ES DREHT SICH ALLES UM ANLEIHERENDITEN … UND DIE POSITIONIERUNG DER ANLEGER
Könnten die Anleiherenditen steigen und das gesamte Investitionsparadigma durcheinanderbringen? Die Anleiherenditen sind hinter anderen zyklischen Messgrößen zurückgeblieben. Das hat einen guten Grund: die Ankerwirkung der Zentralbanken. Wir sehen Raum für einen begrenzten Anstieg der Renditen im nächsten Jahr, und zwar vor allem in den USA, wo die Inflation wesentlich höher ist als im Euroraum. Die Renditen 10-jähriger US-Staatsanleihen (Treasuries) werden das Jahr aber wahrscheinlich immer noch unter 1,25% beenden.

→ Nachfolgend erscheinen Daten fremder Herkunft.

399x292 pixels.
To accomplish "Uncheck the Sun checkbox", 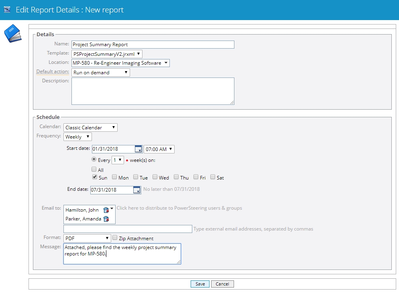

Achten Sie auf das Aufwärtsrisiko bei den Renditen, falls die Demokraten bei den Stichwahlen in Georgia die Oberhand gewinnen – dies würde eine mutigere finanzpolitische Expansion und infolgedessen eine weniger proaktive US-Zentralbank implizieren. Die Renditen werden mager sein, und wir behalten eine Untergewichtung (UW) bei diesen Staatsanleihen (Govies) bei. Wir sehen weiteren Spielraum für eine steilere Zinskurve, insbesondere in den 10 – 30-jährigen Anlagesektoren. Zu beachten ist, dass die Märkte für Nicht-EUR-Staatsanleihen sowohl in den Industrie- als auch in den Schwellenländern einen Renditeaufschlag bieten, selbst auf FX-gesicherter Basis. Wir sehen dort gute Diversifizierungsmöglichkeiten, und zwar vor allem für „Buy-and-Hold“-Versicherungsportfolios (USA, Japan, Australien, ausgewählte Schwellenmärkte).
Wir bleiben bei unserer Übergewichtung von Unternehmensanleihen, aber in geringerem Umfang, da in diesem Segment deutlich weniger weiteres Potenzial vorhanden ist. Die Zinsaufschläge für Papiere mit „Investment Grade“ sind auf das Vorkrisenniveau zurückgekehrt und dürften sich nun den Tiefstständen von 2018 nähern. Wir bewegen uns auf der Rating-Skala abwärts, bis hin zu BBs, und bevorzugen nach wie vor Hybride und AT1 aufgrund der noch relativ attraktiven laufenden Verzinsung und begrenzter Risiken. Die Ausfälle bei Hochzinsanleihen werden zunehmen, aber auf einem viel niedrigeren Niveau bleiben als nach der Großen Finanzkrise (5-6% in Europa gegenüber 8-9%).
Wir beginnen das Jahr mit einer Übergewichtung von Aktien und tendieren dabei zu zyklischen und wertorientierten Aktien. Für eine Aufholbewegung sehen wir viel Spielraum bei Währungen und Aktien der Schwellenländer. Der antizyklische US-Dollar wird weiter abwärts tendieren, aber der Rückgang wird sich verlangsamen, da die Erholung weniger China-zentriert wird.
2021 wird dennoch kein einfaches Jahr sein. Zu den Risiken gehören Enttäuschungen im Hinblick auf den Impfstoff (Virusmutation, Nebenwirkungen), eine starke Verschärfung der Tech-Regulierung, ein harter Brexit oder eine wieder aufflammende Feindseligkeit zwischen den USA und China. Das größte Risiko könnte die Positionierung sein. Wir sehen Anzeichen für Überschwang, z. B. im Put/Call-Verhältnis oder bei spekulativen Rekordpositionen in Kupfer. Dennoch sind die Positionen nicht so angespannt wie vor dem Flash-Crash von 2018; die systematischen Handelsansätze scheinen weniger gehebelt und optimistisch zu sein. Dennoch werden wir die Positionierung und die Stimmung genau im Auge behalten: Die taktische Asset-Allokation wird von großer Bedeutung sein.